La fiancée - 4
Le jour était à peine levé quand Jehanne s’éveilla. Se dirigeant vers la fenêtre, elle vit la pâle lumière blanche de l’aube recouvrir d’une clarté sans couleur le paysage environnant : la ville de Combelierre nichée dans la vallée, les eaux brillantes des deux rivières, la Sourde et la Vivace, et au loin, les champs sur les vallons parsemés de fermes et de minuscules villages. Elle resta un instant captivée dans sa contemplation, sa longue chemise de nuit lui tombant sur les chevilles. Puis la voix endormie de Laurine s’éleva :
– Vous êtes déjà levée, ma damoiselle ?
Elle bâilla et s’étira, faisant froufrouter les draps du grand lit à baldaquin. Jehanne et Laurine dormaient ensemble presque toutes les nuits depuis l’âge où elles buvaient au sein de la même nourrice. Encore une douce habitude dont il faudrait se défaire, songea Jehanne, quand elle serait mariée.
– Vous vous levez aussi tôt que les domestiques, fit remarquer Laurine en s’extirpant du lit. Hé, il ne fait pas chaud.
Elle s’empressa de prendre une couverture et la passa autour des épaules de Jehanne.

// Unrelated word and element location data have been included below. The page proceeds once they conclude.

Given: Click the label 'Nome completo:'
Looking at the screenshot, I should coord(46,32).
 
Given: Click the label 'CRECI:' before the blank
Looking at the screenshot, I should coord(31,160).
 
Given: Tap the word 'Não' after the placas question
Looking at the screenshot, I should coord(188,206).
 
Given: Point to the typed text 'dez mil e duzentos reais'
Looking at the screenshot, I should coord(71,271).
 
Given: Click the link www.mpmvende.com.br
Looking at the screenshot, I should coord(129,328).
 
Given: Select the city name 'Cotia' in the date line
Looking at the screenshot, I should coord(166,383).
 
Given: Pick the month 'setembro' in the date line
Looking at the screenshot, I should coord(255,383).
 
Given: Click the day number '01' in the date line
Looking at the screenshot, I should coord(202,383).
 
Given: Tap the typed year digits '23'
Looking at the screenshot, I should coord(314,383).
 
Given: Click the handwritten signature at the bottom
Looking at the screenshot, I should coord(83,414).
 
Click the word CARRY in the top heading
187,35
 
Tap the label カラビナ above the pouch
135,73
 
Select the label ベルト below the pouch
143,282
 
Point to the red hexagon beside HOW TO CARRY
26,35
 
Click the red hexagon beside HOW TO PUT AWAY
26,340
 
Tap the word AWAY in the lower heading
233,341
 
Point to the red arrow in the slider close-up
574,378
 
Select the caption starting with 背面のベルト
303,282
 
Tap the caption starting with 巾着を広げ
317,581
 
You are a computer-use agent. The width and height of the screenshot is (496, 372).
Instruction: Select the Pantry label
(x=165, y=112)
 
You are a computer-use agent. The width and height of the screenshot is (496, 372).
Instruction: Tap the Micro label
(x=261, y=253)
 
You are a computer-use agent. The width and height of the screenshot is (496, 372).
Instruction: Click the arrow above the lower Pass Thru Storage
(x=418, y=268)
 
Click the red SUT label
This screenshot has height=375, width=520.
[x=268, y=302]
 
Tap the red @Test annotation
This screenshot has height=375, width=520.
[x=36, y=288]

– C’est gentil, Laurine, mais je vais m’habiller directement.
Elle eut une hésitation.
– J’irais bien voir mon père… Mais il n’est sans doute pas encore levé et je ne veux pas le fatiguer. J’ai envie de faire un tour, tant que la cour est calme.
Laurine coula un regard par la fenêtre : dans le coin visible de la cour, seul un chien errait vaguement dans la petite cour encore plongée dans la pénombre.
– Pour être calme… Voulez-vous que je vous accompagne ? Les Autremont considèrent peut-être cela plus correct…
– Non merci. Je ne vais pas commencer maintenant à renoncer aux libertés que j’avais au comté : je me promène sans chaperon, autant qu’ils s’y habituent.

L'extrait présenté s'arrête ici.